◆ Data for this exercise
⟨
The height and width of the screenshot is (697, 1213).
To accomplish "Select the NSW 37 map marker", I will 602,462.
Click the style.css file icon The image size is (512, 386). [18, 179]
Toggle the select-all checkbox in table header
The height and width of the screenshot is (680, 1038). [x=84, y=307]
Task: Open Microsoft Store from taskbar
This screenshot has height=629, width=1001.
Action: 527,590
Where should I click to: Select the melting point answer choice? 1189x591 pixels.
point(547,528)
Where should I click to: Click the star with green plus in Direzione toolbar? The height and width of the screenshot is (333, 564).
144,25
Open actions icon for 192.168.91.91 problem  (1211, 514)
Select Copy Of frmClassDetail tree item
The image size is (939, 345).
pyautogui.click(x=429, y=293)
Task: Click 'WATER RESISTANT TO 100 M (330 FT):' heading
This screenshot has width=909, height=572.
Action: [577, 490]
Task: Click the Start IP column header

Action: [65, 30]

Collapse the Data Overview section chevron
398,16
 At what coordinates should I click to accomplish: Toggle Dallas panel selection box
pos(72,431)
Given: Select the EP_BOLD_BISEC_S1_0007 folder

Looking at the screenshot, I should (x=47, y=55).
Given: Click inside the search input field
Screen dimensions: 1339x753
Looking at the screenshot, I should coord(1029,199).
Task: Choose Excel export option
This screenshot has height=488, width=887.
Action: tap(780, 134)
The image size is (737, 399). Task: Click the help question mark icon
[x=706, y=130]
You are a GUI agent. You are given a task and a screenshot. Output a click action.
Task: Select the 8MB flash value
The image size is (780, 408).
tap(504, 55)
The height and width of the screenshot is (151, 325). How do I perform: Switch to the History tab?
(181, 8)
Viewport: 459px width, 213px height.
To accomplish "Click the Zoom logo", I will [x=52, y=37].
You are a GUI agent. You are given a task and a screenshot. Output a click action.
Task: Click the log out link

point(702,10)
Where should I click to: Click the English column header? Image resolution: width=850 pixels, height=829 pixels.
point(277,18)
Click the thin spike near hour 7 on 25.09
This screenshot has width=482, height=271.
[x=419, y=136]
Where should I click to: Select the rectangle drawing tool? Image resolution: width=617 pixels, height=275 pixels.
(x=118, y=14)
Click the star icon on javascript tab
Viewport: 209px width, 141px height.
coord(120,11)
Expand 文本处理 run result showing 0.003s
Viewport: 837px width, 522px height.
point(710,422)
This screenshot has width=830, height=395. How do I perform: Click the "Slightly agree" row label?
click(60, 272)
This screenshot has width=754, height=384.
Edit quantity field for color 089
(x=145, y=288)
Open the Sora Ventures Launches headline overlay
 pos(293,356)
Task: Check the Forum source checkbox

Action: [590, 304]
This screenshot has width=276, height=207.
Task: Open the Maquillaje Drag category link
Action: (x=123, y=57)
⟩
◆ Instructions to follow
Output the entries exactly. Leave nothing out.

◆ Solution for this exercise
The height and width of the screenshot is (697, 1213).
To accomplish "Select the NSW 37 map marker", I will 602,462.
Click the style.css file icon The image size is (512, 386). [18, 179]
Toggle the select-all checkbox in table header
The height and width of the screenshot is (680, 1038). [x=84, y=307]
Task: Open Microsoft Store from taskbar
This screenshot has height=629, width=1001.
Action: 527,590
Where should I click to: Select the melting point answer choice? 1189x591 pixels.
point(547,528)
Where should I click to: Click the star with green plus in Direzione toolbar? The height and width of the screenshot is (333, 564).
144,25
Open actions icon for 192.168.91.91 problem  (1211, 514)
Select Copy Of frmClassDetail tree item
The image size is (939, 345).
pyautogui.click(x=429, y=293)
Task: Click 'WATER RESISTANT TO 100 M (330 FT):' heading
This screenshot has width=909, height=572.
Action: [577, 490]
Task: Click the Start IP column header

Action: [65, 30]

Collapse the Data Overview section chevron
398,16
 At what coordinates should I click to accomplish: Toggle Dallas panel selection box
pos(72,431)
Given: Select the EP_BOLD_BISEC_S1_0007 folder

Looking at the screenshot, I should (x=47, y=55).
Given: Click inside the search input field
Screen dimensions: 1339x753
Looking at the screenshot, I should coord(1029,199).
Task: Choose Excel export option
This screenshot has height=488, width=887.
Action: tap(780, 134)
The image size is (737, 399). Task: Click the help question mark icon
[x=706, y=130]
You are a GUI agent. You are given a task and a screenshot. Output a click action.
Task: Select the 8MB flash value
The image size is (780, 408).
tap(504, 55)
The height and width of the screenshot is (151, 325). How do I perform: Switch to the History tab?
(181, 8)
Viewport: 459px width, 213px height.
To accomplish "Click the Zoom logo", I will [x=52, y=37].
You are a GUI agent. You are given a task and a screenshot. Output a click action.
Task: Click the log out link

point(702,10)
Where should I click to: Click the English column header? Image resolution: width=850 pixels, height=829 pixels.
point(277,18)
Click the thin spike near hour 7 on 25.09
This screenshot has width=482, height=271.
[x=419, y=136]
Where should I click to: Select the rectangle drawing tool? Image resolution: width=617 pixels, height=275 pixels.
(x=118, y=14)
Click the star icon on javascript tab
Viewport: 209px width, 141px height.
coord(120,11)
Expand 文本处理 run result showing 0.003s
Viewport: 837px width, 522px height.
point(710,422)
This screenshot has width=830, height=395. How do I perform: Click the "Slightly agree" row label?
click(60, 272)
This screenshot has width=754, height=384.
Edit quantity field for color 089
(x=145, y=288)
Open the Sora Ventures Launches headline overlay
 pos(293,356)
Task: Check the Forum source checkbox

Action: [590, 304]
This screenshot has width=276, height=207.
Task: Open the Maquillaje Drag category link
Action: (x=123, y=57)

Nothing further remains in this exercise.